Dataset>
--- START ---
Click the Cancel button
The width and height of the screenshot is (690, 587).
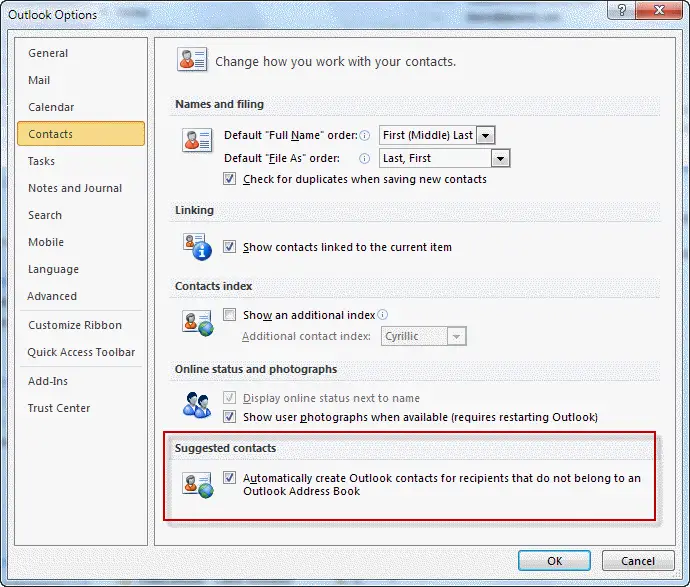[638, 561]
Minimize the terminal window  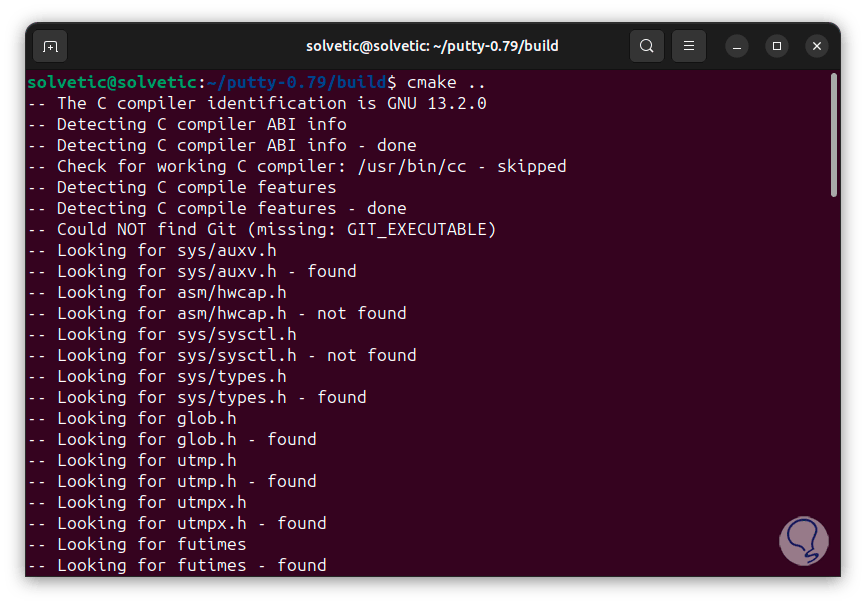[x=737, y=46]
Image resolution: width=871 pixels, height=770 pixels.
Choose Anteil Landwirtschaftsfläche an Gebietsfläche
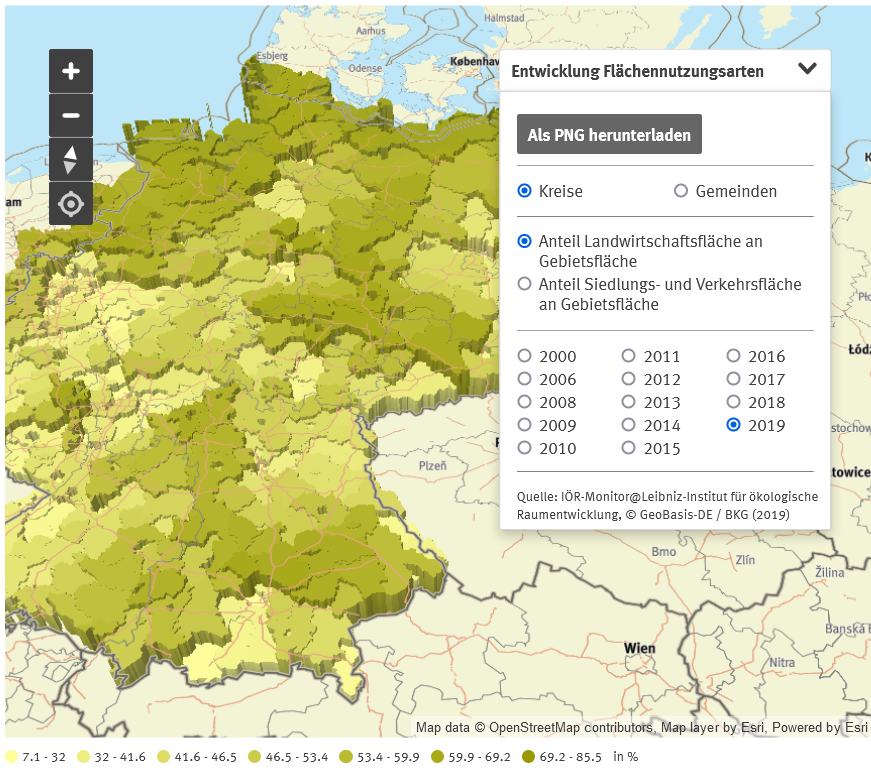(x=525, y=241)
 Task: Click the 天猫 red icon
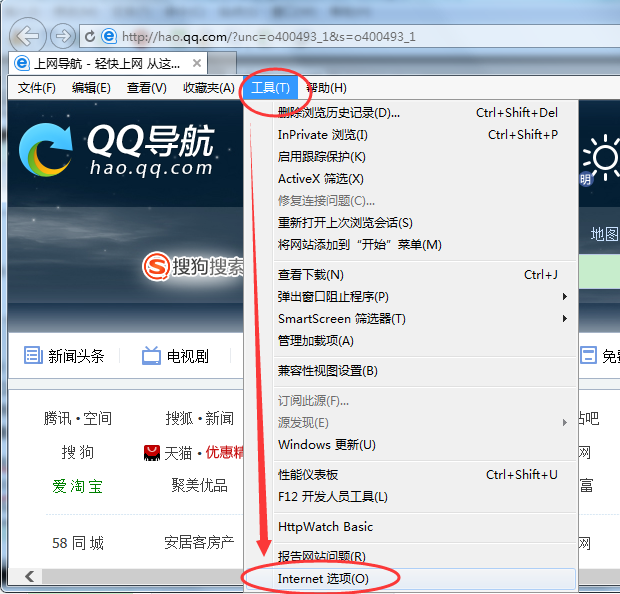[x=152, y=452]
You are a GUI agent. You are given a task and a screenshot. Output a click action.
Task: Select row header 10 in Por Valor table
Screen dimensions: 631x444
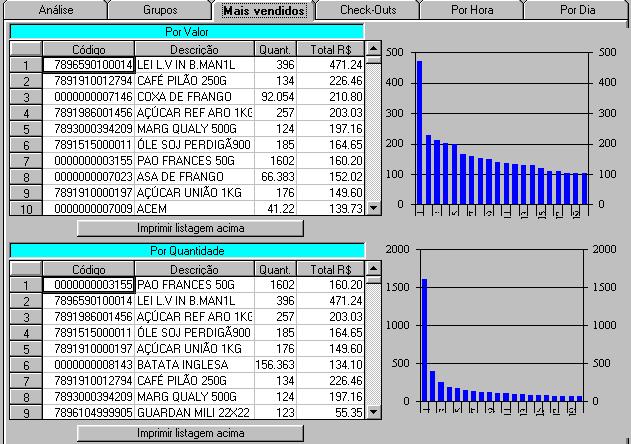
--- END ---
Exercise instructions> Your output should be only the lines from the line with "Task: Select row header 10 in Por Valor table" through the end of the data, exactly as they stand, and no pictures.

Output for this exercise>
Task: Select row header 10 in Por Valor table
Screen dimensions: 631x444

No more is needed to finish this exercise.